I was telling my Book Club friends about Essentialism: The Disciplined Pursuit of Less. They asked me if it’s one of those many business books that should really be an article.
Kind of a fun and ironic question about a book that is all about doing less to achieve more.
Behind This Screen: Tips for Saying “No”
One reason this book is longer than an article is that it has a whole chapter dedicated to saying “No” gracefully.
After all, if you focus on what’s essential, that means avoiding the non-essentials. And that will lead to saying “No.”
If you (at least sometimes) have trouble saying “No,” please raise your hand.
Greg McKeown talks about learning to give a “soft no.” Here are three examples for turning someone down gently (I wrote these, so don’t blame the author):
- You’d like to help, but you can’t do it now. Right now I’m working on a big deadline. I could talk about that (review that, meet with you) on Thursday afternoon. I’m hoping that will work for you.
- Yes? Great!
- No? Oh, I’m sorry about that. I’d love to help, but I just can’t. I hope someone else can help you. I wonder if Kelsey is available.

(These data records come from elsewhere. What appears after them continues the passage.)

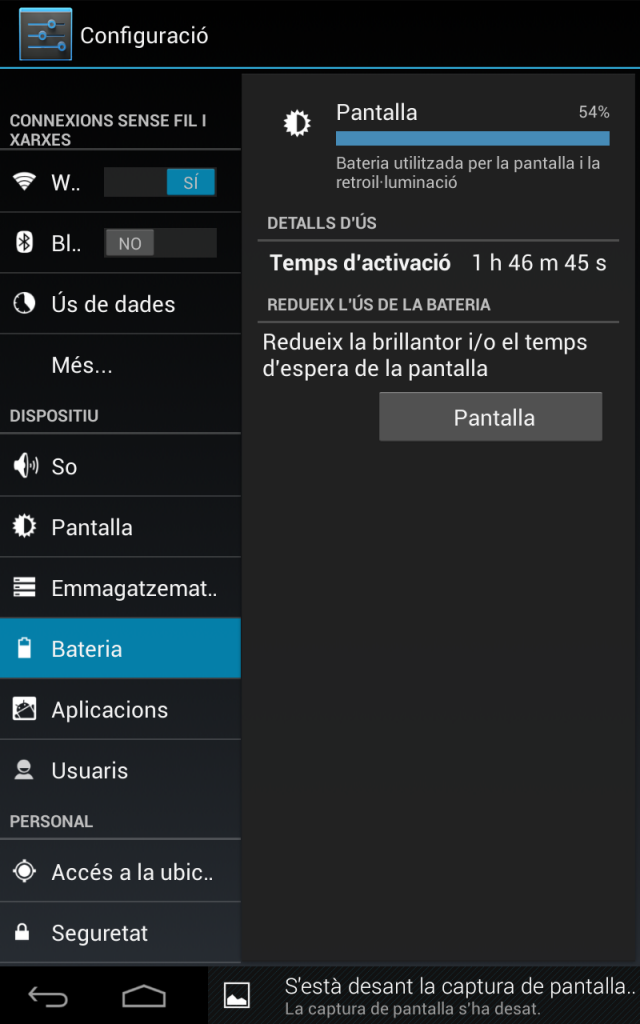
Task: Open the screenshot saved notification
Action: [x=424, y=995]
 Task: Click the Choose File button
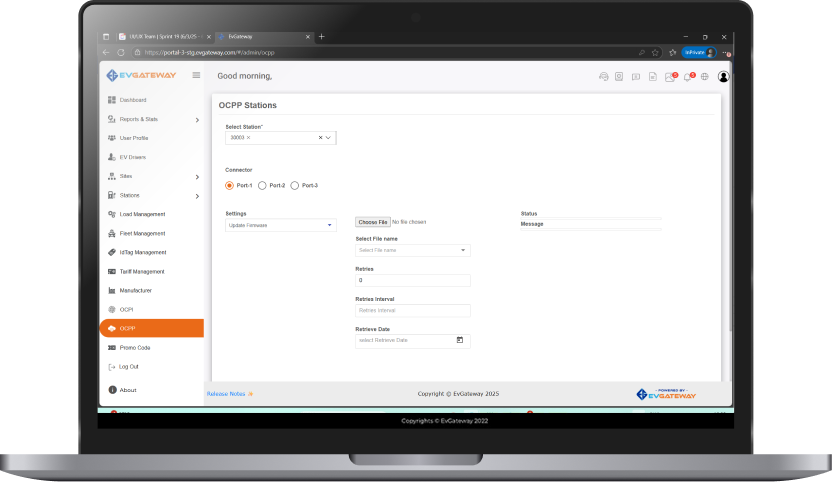coord(372,222)
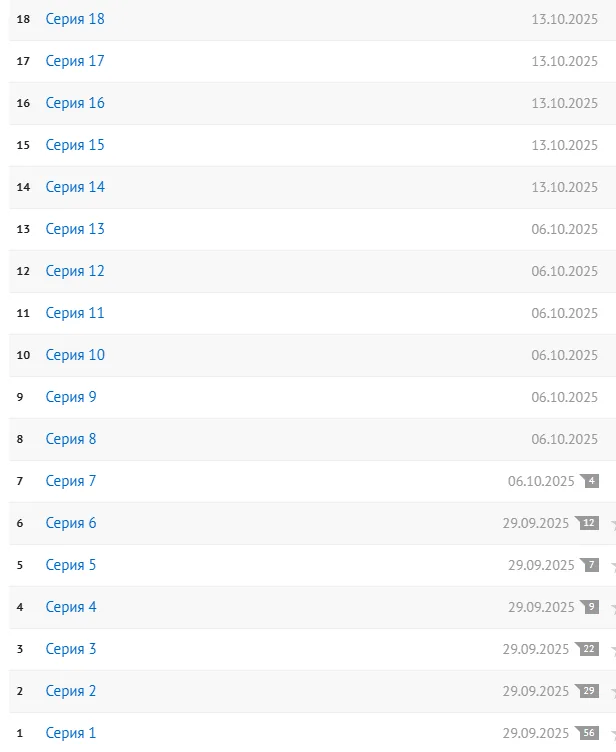Click the 12 comments badge on Серия 6
The width and height of the screenshot is (616, 752).
pos(588,523)
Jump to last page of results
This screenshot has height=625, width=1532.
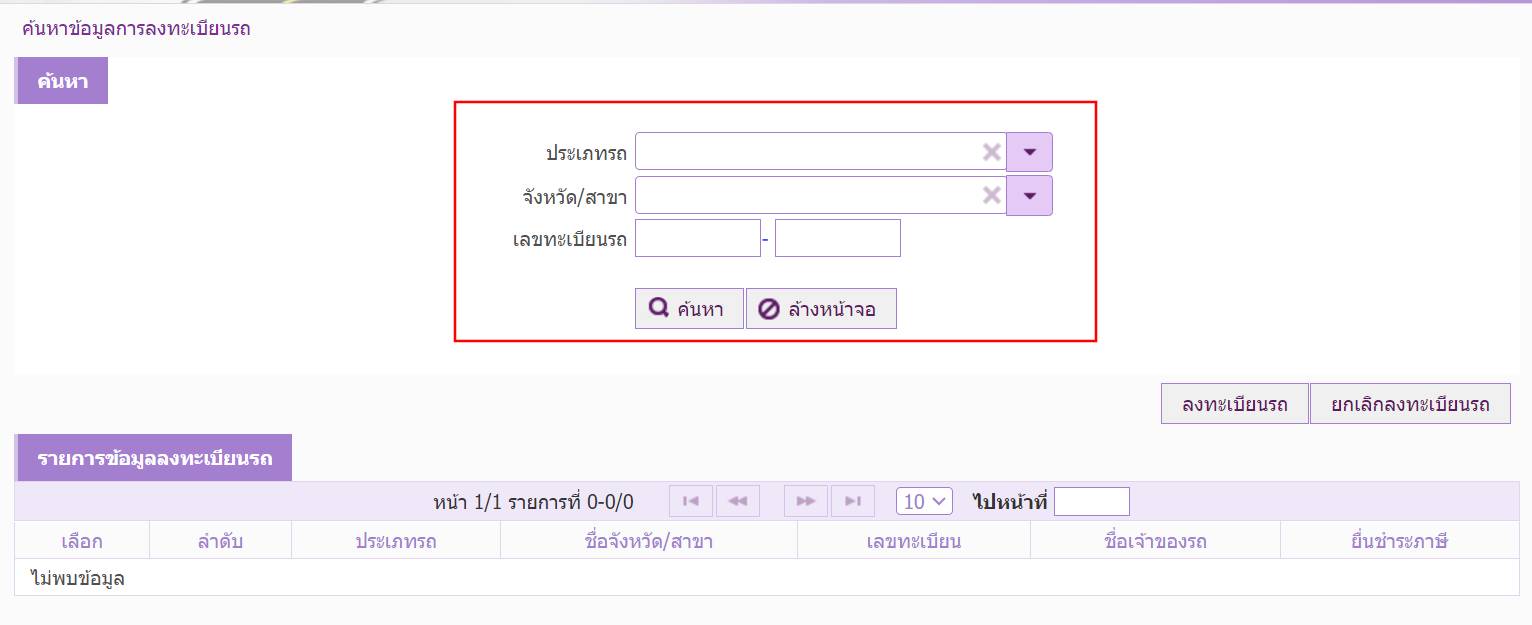click(853, 501)
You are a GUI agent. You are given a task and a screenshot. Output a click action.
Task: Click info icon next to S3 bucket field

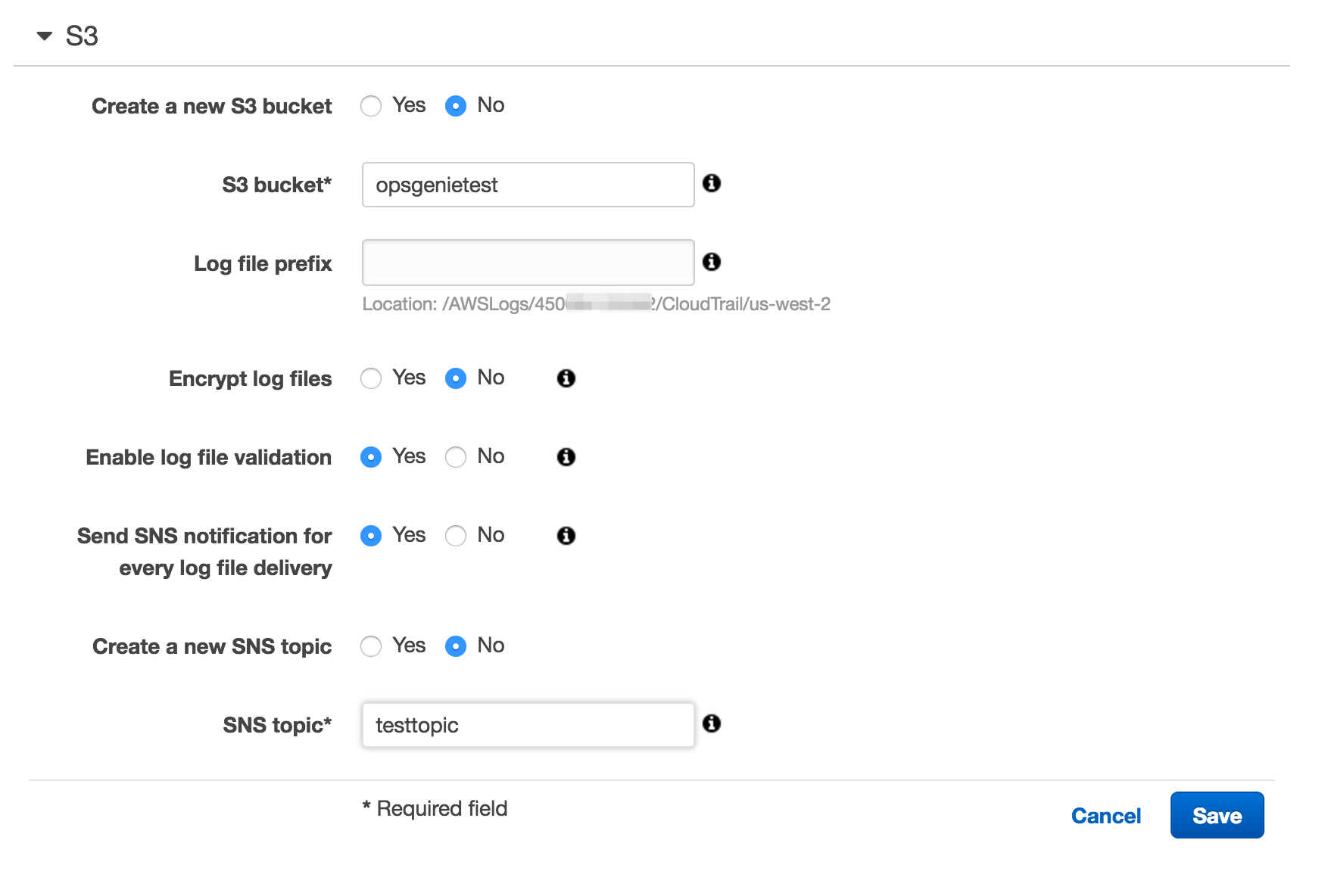click(712, 183)
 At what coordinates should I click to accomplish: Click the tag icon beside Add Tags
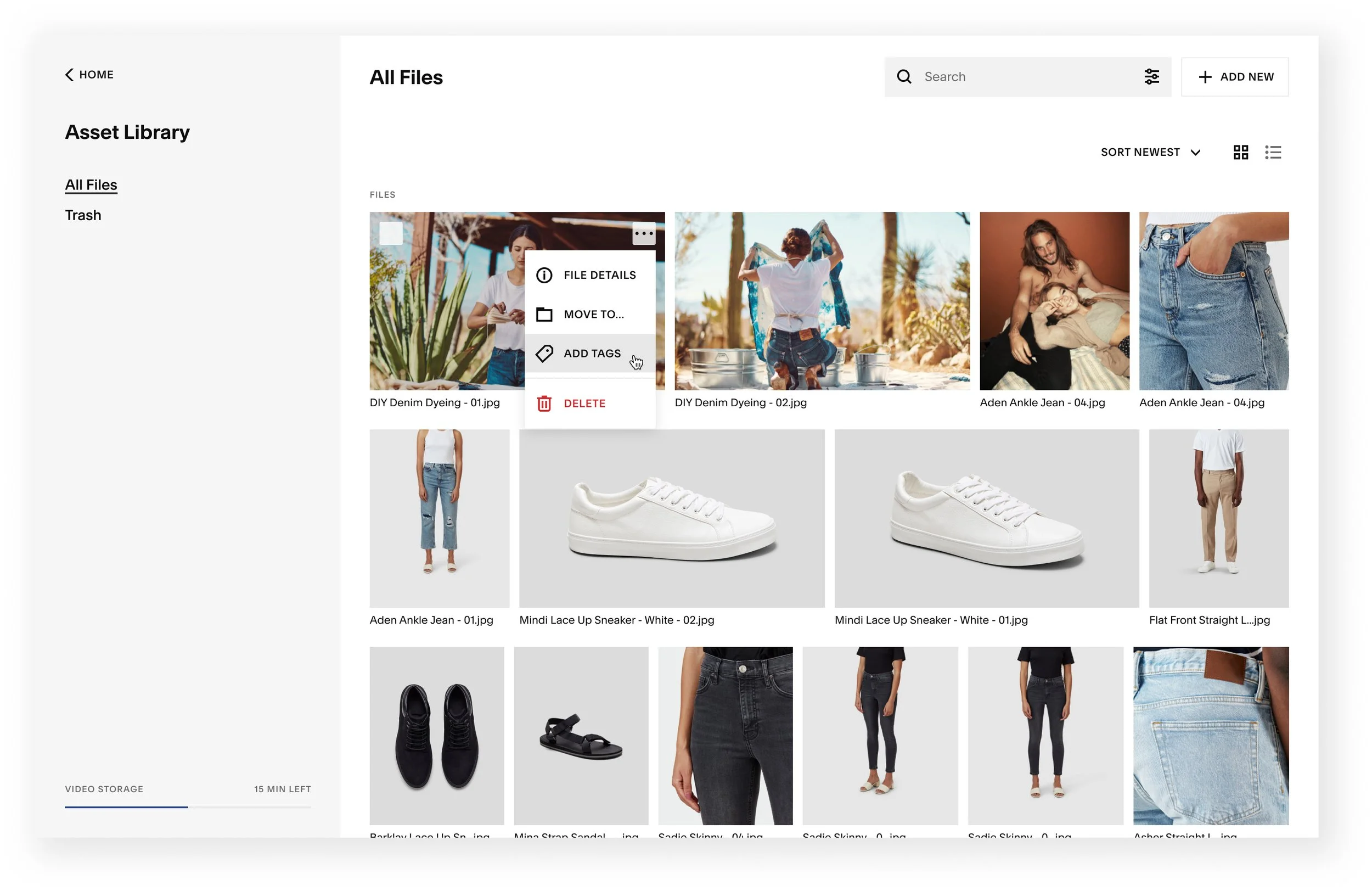pyautogui.click(x=544, y=354)
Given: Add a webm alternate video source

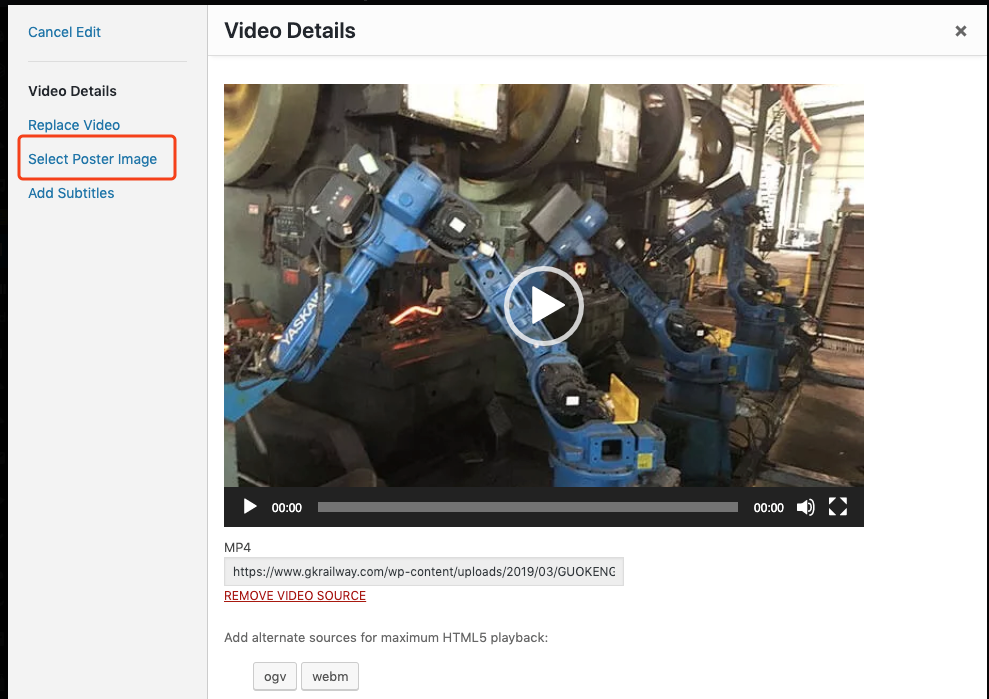Looking at the screenshot, I should click(x=330, y=676).
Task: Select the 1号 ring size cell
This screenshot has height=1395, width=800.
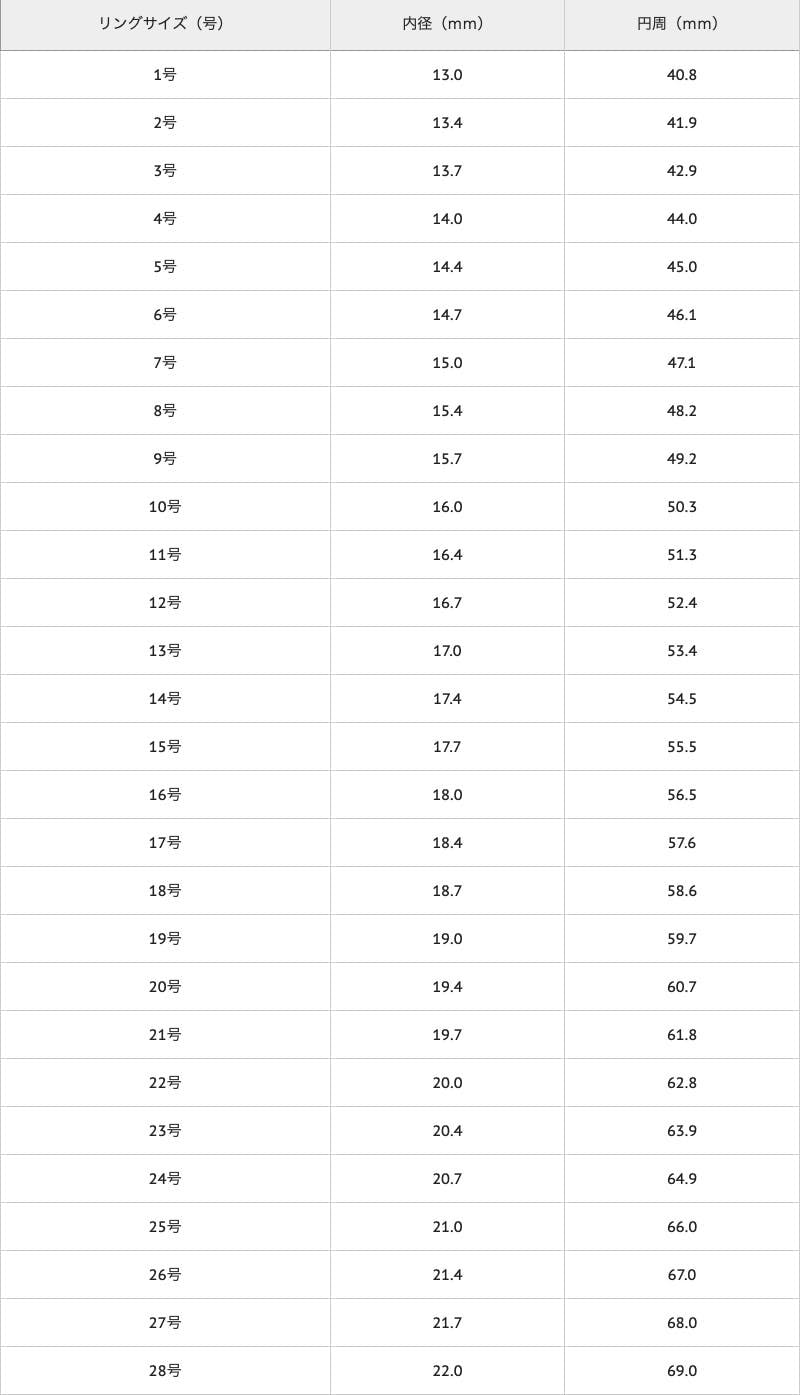Action: (x=165, y=75)
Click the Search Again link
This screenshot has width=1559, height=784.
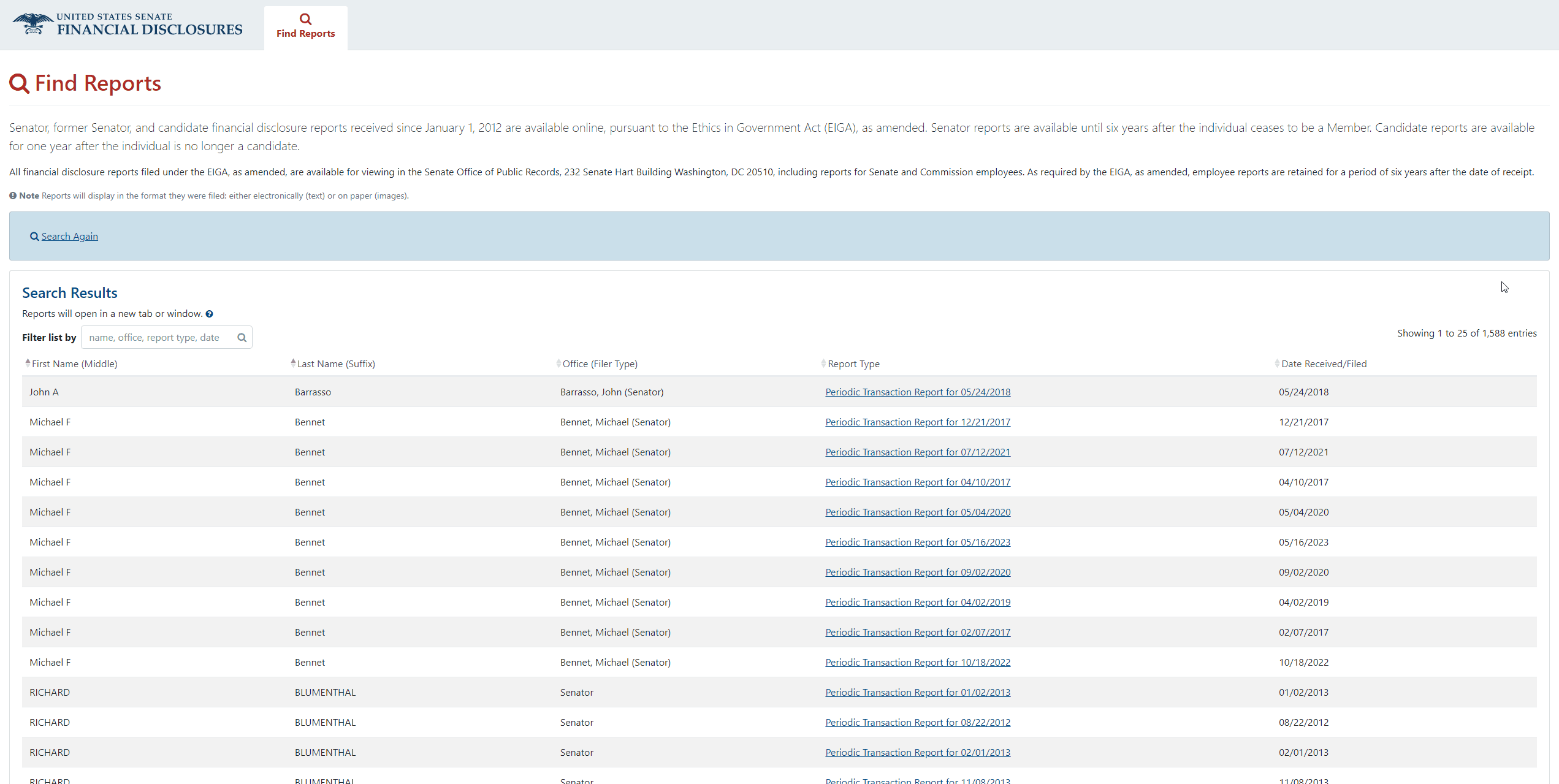[69, 235]
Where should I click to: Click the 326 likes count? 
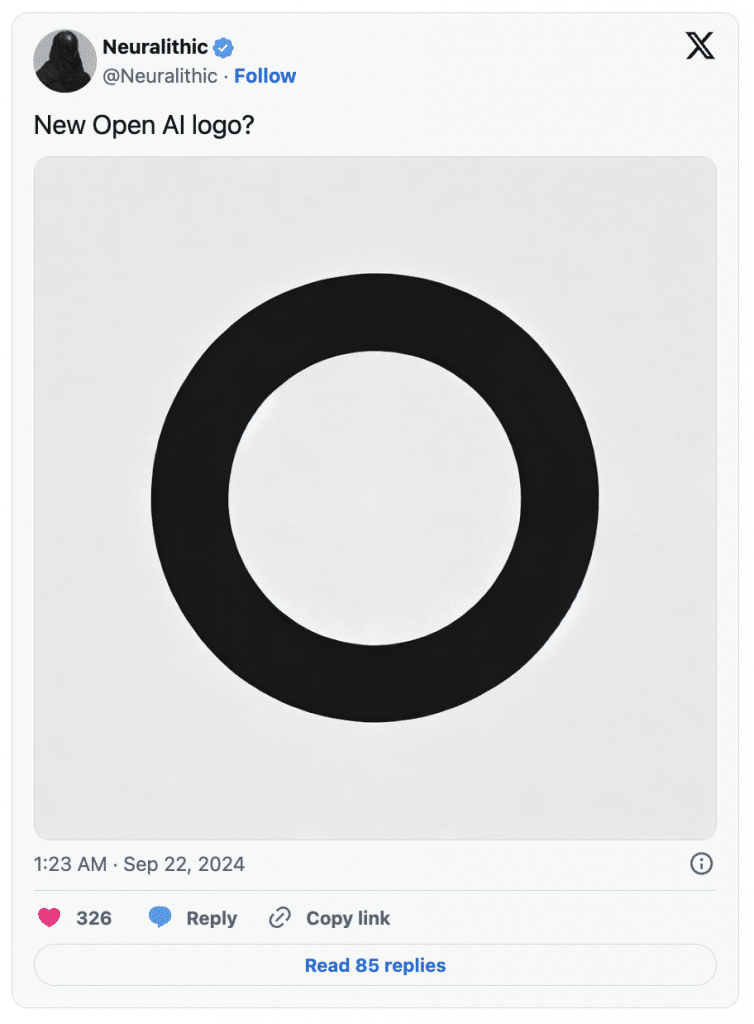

- You used to volunteer in this way, but you’ve changed your priorities. I used to be able to help with that kind of project, but this year I’ve had to limit my volunteer time more than usual. Even though I can’t help out, I hope you have a successful project.
- This kind of thing is not on your list of things to do. I have some new responsibilities [which you might have assigned to yourself]. I can’t take on even one more thing.
Of course, if it’s your boss telling you to add one more thing, you might have to ask what to stop doing if you are going to start doing the new thing.
Why say “No”? So you can focus on a few things with a resounding “Yes”—so you can accomplish those things that are the most important to you.